Anyone know any more sums like these?

[benorin]

Here are two cool functions defined by power series:

$$\sum_{n=1}^{\infty}\frac{z^{n-1}}{(1-z^{n})(1-z^{n+1})}=\left\{\begin{array}{cc}\frac{1}{(1-z)^2},&\mbox{ if }<br /> |z|<1 \\\frac{1}{z(1-z)^2}, & \mbox{ if } |z|>1\end{array}\right.$$

and

$$\sum_{n=1}^{\infty}\frac{z^{2^{n-1}}}{1-z^{2^{n}}}=\left\{\begin{array}{cc}\frac{z}{1-z},&\mbox{ if }<br /> |z|<1 \\\frac{1}{1-z}, & \mbox{ if } |z|>1\end{array}\right.$$

The first sum is from (pg. 59, #1) A Course of Modern Analysis by E.T. Whittaker & G.N. Watson, and the second sum (I checked this one rigorously, but not the first) is from (pg. 267, #100b) Theory and Applications of Infinite Series by K. Knopp.

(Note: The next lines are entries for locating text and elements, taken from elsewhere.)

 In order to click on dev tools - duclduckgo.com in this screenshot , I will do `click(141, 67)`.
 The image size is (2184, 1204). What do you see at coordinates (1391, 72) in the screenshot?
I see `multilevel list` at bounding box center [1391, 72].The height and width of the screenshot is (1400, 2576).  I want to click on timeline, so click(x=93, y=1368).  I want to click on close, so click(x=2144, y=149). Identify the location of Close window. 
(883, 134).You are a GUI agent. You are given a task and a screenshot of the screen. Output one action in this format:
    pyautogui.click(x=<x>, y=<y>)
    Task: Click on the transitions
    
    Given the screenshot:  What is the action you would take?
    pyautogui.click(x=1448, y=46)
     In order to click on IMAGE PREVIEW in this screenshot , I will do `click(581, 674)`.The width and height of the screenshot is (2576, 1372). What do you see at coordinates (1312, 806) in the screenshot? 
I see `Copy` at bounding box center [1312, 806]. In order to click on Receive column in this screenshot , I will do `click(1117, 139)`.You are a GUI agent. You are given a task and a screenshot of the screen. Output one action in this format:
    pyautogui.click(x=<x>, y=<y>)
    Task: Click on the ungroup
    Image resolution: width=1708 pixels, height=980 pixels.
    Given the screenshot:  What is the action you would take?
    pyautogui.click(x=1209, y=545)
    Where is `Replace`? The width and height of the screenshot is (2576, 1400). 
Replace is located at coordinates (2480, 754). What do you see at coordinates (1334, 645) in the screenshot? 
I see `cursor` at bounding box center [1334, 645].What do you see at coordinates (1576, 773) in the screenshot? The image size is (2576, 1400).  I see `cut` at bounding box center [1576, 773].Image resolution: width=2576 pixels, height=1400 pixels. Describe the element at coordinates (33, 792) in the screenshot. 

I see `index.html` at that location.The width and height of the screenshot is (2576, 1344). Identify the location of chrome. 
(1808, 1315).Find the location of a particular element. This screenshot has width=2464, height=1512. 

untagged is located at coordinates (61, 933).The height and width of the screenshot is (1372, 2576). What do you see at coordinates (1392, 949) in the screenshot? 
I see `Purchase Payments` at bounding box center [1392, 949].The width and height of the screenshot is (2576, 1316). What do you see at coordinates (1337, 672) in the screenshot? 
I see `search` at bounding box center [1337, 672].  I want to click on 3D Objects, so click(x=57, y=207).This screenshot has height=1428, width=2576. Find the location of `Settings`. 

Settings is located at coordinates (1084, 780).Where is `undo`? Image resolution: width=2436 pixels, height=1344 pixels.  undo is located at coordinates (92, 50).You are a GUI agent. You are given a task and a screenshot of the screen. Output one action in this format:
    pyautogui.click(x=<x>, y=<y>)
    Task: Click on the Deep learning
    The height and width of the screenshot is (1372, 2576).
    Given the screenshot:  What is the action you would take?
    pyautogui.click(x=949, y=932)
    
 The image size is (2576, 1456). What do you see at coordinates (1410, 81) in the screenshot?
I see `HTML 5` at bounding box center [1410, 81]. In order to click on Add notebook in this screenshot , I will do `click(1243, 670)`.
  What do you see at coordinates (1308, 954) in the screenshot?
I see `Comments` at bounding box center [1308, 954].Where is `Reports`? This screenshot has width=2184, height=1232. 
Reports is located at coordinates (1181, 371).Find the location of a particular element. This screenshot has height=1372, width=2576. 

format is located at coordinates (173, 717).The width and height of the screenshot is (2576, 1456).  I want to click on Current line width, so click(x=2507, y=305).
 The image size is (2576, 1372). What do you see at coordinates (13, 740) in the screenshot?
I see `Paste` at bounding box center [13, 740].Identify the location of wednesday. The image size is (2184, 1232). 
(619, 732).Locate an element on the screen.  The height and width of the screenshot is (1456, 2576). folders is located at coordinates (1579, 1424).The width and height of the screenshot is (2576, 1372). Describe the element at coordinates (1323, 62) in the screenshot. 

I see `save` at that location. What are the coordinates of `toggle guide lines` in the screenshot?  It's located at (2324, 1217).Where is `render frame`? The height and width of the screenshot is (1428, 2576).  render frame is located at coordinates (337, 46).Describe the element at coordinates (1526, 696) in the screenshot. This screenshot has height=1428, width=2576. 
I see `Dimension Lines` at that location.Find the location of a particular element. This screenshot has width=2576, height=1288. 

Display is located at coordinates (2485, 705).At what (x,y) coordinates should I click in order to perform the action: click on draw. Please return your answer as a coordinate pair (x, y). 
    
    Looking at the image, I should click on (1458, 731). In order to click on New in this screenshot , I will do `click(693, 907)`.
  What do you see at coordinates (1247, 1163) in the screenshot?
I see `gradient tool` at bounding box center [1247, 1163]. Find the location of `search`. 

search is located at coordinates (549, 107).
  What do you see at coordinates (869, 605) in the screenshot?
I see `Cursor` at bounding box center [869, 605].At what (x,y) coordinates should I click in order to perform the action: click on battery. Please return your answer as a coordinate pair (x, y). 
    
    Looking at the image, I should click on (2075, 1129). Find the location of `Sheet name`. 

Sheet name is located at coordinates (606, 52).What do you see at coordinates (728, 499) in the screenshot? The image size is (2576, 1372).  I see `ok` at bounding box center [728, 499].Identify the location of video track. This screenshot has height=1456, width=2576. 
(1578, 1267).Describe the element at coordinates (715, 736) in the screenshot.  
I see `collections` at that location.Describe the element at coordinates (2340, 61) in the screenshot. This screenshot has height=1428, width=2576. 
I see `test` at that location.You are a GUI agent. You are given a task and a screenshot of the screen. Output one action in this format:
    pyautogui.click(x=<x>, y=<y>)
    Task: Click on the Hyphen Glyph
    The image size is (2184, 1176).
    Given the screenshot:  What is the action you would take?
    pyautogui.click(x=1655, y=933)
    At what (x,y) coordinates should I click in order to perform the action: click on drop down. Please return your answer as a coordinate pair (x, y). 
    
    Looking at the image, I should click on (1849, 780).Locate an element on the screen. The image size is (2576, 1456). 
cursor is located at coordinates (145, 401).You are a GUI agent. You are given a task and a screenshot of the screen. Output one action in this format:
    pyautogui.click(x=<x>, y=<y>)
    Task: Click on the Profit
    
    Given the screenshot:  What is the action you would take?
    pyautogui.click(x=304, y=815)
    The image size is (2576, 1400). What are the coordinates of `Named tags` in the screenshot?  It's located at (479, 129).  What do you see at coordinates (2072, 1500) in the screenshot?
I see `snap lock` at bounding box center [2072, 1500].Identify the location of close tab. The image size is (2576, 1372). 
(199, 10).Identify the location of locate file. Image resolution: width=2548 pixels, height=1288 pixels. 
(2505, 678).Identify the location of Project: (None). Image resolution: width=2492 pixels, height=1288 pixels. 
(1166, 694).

So, any other functions defined by power series that converge to one function for |z|< r and to another function for |z|>r ?

A discussion of the analytic continuation of functions (and, perhaps, the natural boundaries thereof) is nearly expected--and somewhat encouraged. But please, post more nifty sums like these.

 

[benorin]

Here's another sum

$$\frac{1}{2}\left( z+\frac{1}{z}\right) + \sum_{n=1}^{\infty} \left( z+\frac{1}{z}\right) \left(\frac{1}{1-z^{n}} - \frac{1}{1+z^{n-1}}\right) =\left\{\begin{array}{cc}z,&\mbox{ if }|z|<1 \\\frac{1}{z}, & \mbox{ if } |z|>1\end{array}\right.$$

This sum is also from (pg. 99) A Course of Modern Analysis by E.T. Whittaker & G.N. Watson.

I'm looking for a general theory of such oddball sums, anybody know?

 

[fourier jr]

what's so oddball about those sums? is it that the functions are so similar-looking on different intervals?

 

[benorin]

How do you construct a series like this?

No, it's that they converge to different functions inside and outside the unit circle. How do you construct such a power series? That is, given two functions $F_{1}(z)\mbox{ and }F_{2}(z)$, construct a power series

$$F(z)=\sum_{k=0}^{\infty}f_{k}(z) = \left\{\begin{array}{cc}F_{1}(z),&\mbox{ if }|z|<R \\F_{2}(z), & \mbox{ if } |z|>R\end{array}\right.$$

for some fixed value of R.

 

[benorin]

This is sweet... Here's the general solution to the above problem

Here's the general solution to the above problem, this solution is due to J. Tannery circa 1886.

$$\theta\left( z\right) =\frac{1}{1-z}+ \sum_{n=1}^{\infty} \frac{z^{2^{n}}}{z^{2^{n+1}}-1} = \left\{\begin{array}{cc}1,&\mbox{ if }\left| z\right| <1 \\0, & \mbox{ if } \left| z\right| >1\end{array}\right.$$

For this one, the n^th partial sum (including the term outside the series) is given by

$$-\frac{1}{{z^{2^{n-1}}-1}}$$

the limits of which are ovbious for the interior and exterior of the unit circle.

Let $$F_{1}(z) \mbox{ and } F_{2}(z)$$ be defined on the interior and exterior of the circle $$\left| z\right| =R$$, repectively. Define

$$F(z)= \theta\left( \frac{z}{R} \right) F_{1}(z) + \left[ 1 - \theta\left( \frac{z}{R} \right) \right] F_{2}(z)$$

then $$F(z)= \left\{\begin{array}{cc} F_{1}(z) ,&\mbox{ if }\left| z\right| <R \\ F_{2}(z) , & \mbox{ if } \left| z\right| >R\end{array}\right.$$.